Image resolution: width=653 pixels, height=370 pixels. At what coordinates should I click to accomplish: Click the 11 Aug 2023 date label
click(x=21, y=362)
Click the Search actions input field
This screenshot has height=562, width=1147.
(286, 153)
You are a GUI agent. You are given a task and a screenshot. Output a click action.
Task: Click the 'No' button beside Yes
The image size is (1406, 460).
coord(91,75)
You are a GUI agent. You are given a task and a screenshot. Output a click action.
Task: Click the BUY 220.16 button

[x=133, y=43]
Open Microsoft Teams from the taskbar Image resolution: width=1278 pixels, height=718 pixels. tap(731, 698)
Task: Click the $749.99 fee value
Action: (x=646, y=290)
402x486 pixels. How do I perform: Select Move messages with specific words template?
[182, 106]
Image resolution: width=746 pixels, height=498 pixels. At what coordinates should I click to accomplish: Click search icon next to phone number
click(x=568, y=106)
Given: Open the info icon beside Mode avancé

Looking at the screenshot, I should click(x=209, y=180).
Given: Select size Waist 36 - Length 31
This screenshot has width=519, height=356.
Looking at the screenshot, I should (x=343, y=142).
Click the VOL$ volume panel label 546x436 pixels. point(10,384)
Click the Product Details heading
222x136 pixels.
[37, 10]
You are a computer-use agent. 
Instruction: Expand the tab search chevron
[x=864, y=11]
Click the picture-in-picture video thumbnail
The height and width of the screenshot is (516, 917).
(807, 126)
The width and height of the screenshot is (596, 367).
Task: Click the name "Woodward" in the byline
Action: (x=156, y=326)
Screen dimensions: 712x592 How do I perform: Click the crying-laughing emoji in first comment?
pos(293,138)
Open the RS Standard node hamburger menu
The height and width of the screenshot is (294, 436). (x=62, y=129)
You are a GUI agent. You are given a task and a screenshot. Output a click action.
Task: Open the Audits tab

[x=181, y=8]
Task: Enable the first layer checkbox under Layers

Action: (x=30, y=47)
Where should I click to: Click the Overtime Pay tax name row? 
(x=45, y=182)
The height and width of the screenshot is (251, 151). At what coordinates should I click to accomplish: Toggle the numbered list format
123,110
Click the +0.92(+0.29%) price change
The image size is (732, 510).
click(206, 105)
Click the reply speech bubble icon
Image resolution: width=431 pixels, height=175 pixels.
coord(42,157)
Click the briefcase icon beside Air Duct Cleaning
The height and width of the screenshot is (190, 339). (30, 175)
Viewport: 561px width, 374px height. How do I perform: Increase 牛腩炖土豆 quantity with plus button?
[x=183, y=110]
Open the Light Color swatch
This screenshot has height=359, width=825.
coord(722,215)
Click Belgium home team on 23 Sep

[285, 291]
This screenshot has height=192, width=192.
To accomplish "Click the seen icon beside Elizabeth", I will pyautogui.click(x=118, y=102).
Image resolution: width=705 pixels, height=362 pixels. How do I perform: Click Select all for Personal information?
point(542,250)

[Your assignment]
For this exercise, restate each of the entries without any deviation.

[Finished task]
Image resolution: width=653 pixels, height=370 pixels. At what coordinates should I click to accomplish: Click the 11 Aug 2023 date label
click(x=21, y=362)
Click the Search actions input field
This screenshot has height=562, width=1147.
(286, 153)
You are a GUI agent. You are given a task and a screenshot. Output a click action.
Task: Click the 'No' button beside Yes
The image size is (1406, 460).
coord(91,75)
You are a GUI agent. You are given a task and a screenshot. Output a click action.
Task: Click the BUY 220.16 button

[x=133, y=43]
Open Microsoft Teams from the taskbar Image resolution: width=1278 pixels, height=718 pixels. tap(731, 698)
Task: Click the $749.99 fee value
Action: (x=646, y=290)
402x486 pixels. How do I perform: Select Move messages with specific words template?
[182, 106]
Image resolution: width=746 pixels, height=498 pixels. At what coordinates should I click to accomplish: Click search icon next to phone number
click(x=568, y=106)
Given: Open the info icon beside Mode avancé

Looking at the screenshot, I should click(x=209, y=180).
Given: Select size Waist 36 - Length 31
This screenshot has width=519, height=356.
Looking at the screenshot, I should (x=343, y=142).
Click the VOL$ volume panel label 546x436 pixels. point(10,384)
Click the Product Details heading
222x136 pixels.
[37, 10]
You are a computer-use agent. 
Instruction: Expand the tab search chevron
[x=864, y=11]
Click the picture-in-picture video thumbnail
The height and width of the screenshot is (516, 917).
(807, 126)
The width and height of the screenshot is (596, 367).
Task: Click the name "Woodward" in the byline
Action: (x=156, y=326)
Screen dimensions: 712x592 How do I perform: Click the crying-laughing emoji in first comment?
pos(293,138)
Open the RS Standard node hamburger menu
The height and width of the screenshot is (294, 436). (x=62, y=129)
You are a GUI agent. You are given a task and a screenshot. Output a click action.
Task: Open the Audits tab

[x=181, y=8]
Task: Enable the first layer checkbox under Layers

Action: (x=30, y=47)
Where should I click to: Click the Overtime Pay tax name row? 
(x=45, y=182)
The height and width of the screenshot is (251, 151). At what coordinates should I click to accomplish: Toggle the numbered list format
123,110
Click the +0.92(+0.29%) price change
The image size is (732, 510).
click(206, 105)
Click the reply speech bubble icon
Image resolution: width=431 pixels, height=175 pixels.
coord(42,157)
Click the briefcase icon beside Air Duct Cleaning
The height and width of the screenshot is (190, 339). (30, 175)
Viewport: 561px width, 374px height. How do I perform: Increase 牛腩炖土豆 quantity with plus button?
[x=183, y=110]
Open the Light Color swatch
This screenshot has height=359, width=825.
coord(722,215)
Click Belgium home team on 23 Sep

[285, 291]
This screenshot has height=192, width=192.
To accomplish "Click the seen icon beside Elizabeth", I will pyautogui.click(x=118, y=102).
Image resolution: width=705 pixels, height=362 pixels. How do I perform: Click Select all for Personal information?
point(542,250)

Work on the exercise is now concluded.